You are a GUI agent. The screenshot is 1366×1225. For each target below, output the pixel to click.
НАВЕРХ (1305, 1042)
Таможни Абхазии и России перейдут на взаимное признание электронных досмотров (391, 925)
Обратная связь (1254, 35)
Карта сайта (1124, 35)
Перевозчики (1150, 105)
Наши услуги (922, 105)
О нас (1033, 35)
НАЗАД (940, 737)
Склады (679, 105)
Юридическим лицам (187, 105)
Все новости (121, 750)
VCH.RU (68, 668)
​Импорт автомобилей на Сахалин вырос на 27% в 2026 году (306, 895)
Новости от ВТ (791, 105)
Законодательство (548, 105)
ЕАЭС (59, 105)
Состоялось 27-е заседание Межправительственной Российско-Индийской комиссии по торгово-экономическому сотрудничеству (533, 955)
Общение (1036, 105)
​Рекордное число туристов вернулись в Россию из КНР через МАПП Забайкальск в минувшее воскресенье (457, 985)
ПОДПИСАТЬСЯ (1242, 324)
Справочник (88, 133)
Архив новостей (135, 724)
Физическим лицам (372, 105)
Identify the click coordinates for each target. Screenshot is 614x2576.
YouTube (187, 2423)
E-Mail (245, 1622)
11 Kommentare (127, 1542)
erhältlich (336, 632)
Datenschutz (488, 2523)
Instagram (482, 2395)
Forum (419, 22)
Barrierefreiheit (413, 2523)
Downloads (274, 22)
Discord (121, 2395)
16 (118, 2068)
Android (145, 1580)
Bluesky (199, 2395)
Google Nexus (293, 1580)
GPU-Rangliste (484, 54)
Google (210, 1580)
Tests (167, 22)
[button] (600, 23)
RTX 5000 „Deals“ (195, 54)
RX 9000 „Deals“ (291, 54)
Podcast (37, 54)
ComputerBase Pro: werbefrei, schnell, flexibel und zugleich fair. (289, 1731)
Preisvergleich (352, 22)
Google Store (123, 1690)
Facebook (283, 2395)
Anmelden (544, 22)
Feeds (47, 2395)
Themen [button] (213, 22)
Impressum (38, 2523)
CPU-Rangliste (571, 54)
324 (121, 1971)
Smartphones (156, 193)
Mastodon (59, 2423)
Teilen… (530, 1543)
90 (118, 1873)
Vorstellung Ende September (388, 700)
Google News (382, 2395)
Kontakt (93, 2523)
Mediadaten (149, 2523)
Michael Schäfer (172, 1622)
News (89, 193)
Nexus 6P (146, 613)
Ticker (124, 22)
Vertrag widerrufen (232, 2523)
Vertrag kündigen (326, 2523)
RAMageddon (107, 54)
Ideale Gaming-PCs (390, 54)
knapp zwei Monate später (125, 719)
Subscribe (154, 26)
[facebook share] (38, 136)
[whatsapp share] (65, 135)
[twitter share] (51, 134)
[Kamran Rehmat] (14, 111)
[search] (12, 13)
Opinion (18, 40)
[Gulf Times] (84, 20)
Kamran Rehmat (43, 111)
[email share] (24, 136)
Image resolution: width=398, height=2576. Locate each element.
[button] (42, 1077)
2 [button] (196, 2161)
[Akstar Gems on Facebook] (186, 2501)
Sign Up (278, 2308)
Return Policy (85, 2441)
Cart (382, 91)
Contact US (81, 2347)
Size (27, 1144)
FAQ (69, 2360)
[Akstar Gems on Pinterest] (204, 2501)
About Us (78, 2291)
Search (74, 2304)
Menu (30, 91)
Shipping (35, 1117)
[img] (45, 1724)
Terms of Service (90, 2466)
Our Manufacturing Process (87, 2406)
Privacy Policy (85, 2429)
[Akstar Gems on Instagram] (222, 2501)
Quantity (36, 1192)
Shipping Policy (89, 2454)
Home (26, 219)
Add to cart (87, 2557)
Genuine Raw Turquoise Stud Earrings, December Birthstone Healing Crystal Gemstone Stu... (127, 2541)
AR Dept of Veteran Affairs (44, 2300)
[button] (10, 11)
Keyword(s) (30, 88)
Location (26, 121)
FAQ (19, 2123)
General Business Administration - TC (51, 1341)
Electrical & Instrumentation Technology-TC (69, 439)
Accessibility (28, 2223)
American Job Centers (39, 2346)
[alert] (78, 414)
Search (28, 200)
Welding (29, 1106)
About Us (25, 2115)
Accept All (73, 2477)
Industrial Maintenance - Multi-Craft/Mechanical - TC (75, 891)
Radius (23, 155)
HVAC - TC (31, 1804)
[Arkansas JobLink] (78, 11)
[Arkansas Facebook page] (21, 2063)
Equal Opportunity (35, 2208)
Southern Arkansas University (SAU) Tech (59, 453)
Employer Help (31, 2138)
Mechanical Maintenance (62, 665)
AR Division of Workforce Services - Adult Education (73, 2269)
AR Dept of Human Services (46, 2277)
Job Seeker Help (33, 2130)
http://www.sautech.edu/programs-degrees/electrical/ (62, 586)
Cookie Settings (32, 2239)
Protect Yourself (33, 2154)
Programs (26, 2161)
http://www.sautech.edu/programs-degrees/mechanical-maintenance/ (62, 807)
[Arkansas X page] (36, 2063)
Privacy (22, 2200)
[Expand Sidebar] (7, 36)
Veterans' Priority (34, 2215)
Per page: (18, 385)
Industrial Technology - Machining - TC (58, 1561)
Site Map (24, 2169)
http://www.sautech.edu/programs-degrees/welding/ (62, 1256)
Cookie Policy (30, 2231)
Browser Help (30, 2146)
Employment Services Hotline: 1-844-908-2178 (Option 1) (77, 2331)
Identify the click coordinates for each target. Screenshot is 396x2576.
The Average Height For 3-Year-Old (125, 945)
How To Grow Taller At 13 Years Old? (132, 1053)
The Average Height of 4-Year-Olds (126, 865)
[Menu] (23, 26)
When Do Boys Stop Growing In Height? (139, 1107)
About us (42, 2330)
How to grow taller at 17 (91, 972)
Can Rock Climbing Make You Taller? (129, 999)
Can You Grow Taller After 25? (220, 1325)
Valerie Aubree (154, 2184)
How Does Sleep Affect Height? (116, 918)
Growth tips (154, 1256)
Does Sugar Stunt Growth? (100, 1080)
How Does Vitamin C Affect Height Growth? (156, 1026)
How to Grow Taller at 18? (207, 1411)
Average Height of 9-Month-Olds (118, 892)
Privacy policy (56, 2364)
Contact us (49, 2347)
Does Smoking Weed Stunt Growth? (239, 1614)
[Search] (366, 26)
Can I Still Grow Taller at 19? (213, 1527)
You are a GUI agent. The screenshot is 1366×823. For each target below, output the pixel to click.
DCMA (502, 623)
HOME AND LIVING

Aim of the exercise
Please filter the data down to the lines containing the word "below".

Answer to this problem
You are a GUI agent. The screenshot is 1366×1225. For each target below, output the pixel to click.
You are a GUI agent. The screenshot is 1366×823. For each target below, output the pixel to click.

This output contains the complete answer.